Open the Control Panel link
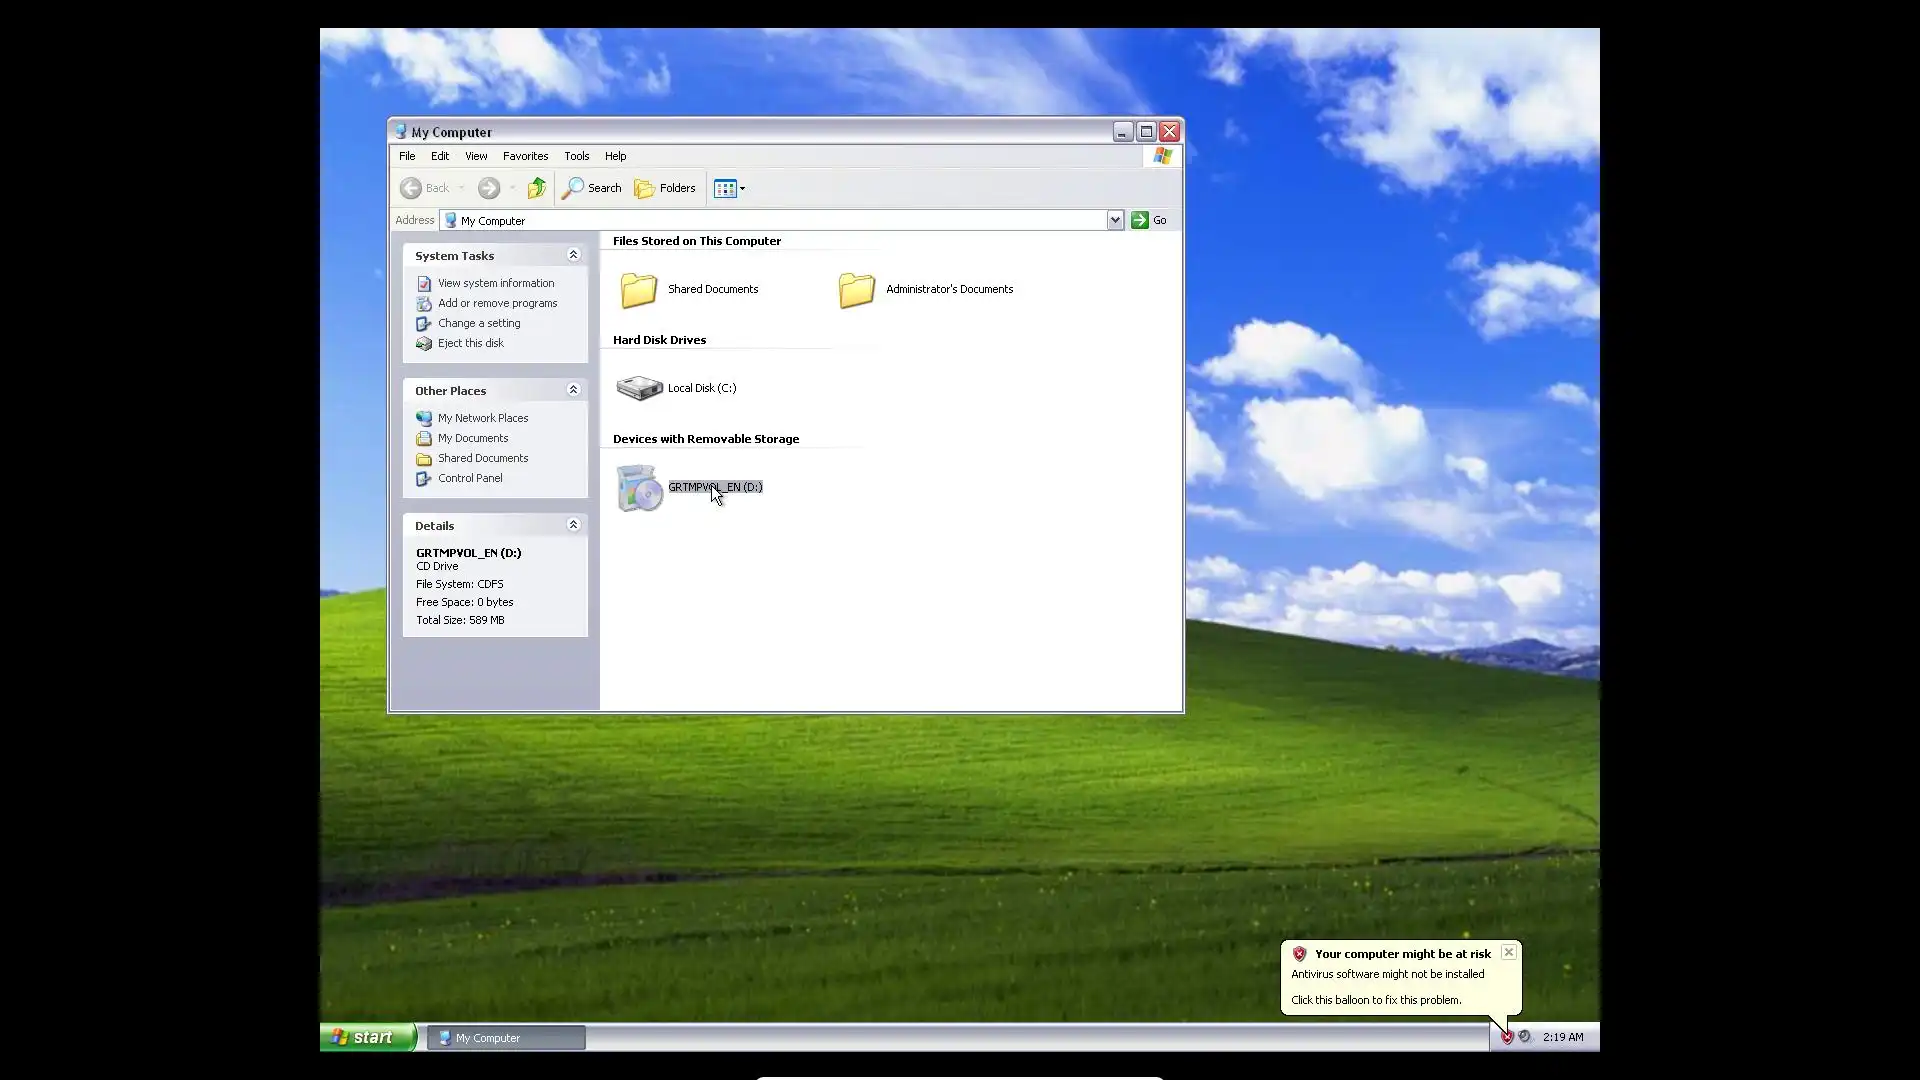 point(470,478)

==============================

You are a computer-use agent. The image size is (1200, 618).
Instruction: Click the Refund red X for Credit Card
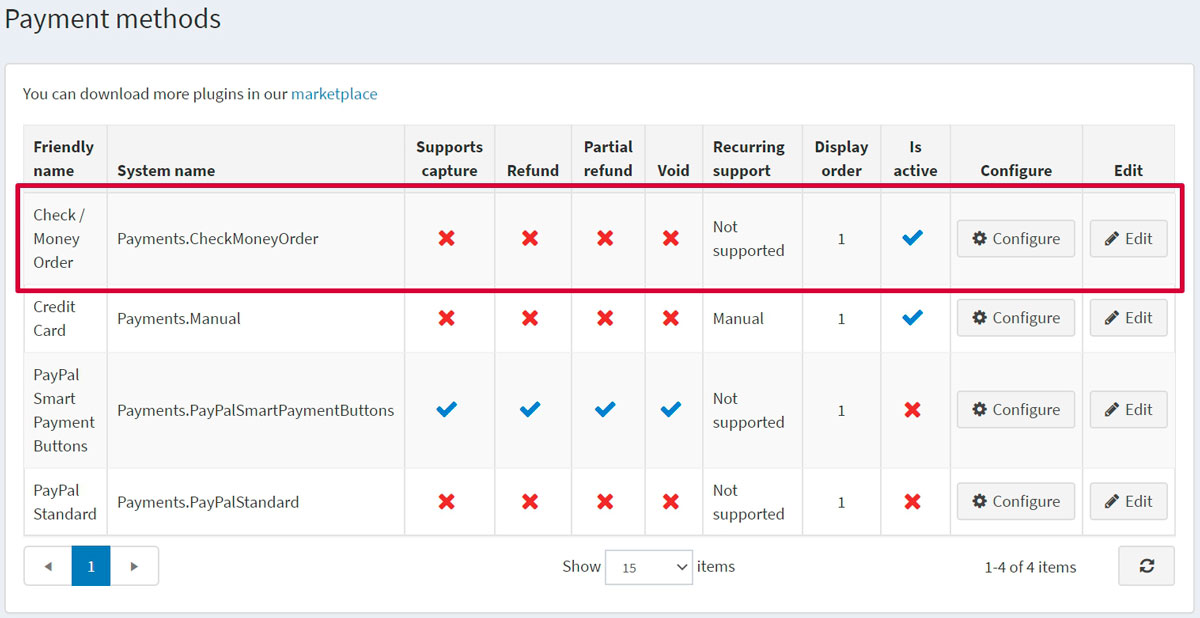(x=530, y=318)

==============================

Reproduce the rows word for word, from the line containing "You are a computer-use" down to the line containing "(x=530, y=318)", including both of those lines. Leave the pictures out of your answer.

▸ Answer to the task
You are a computer-use agent. The image size is (1200, 618).
Instruction: Click the Refund red X for Credit Card
(x=530, y=318)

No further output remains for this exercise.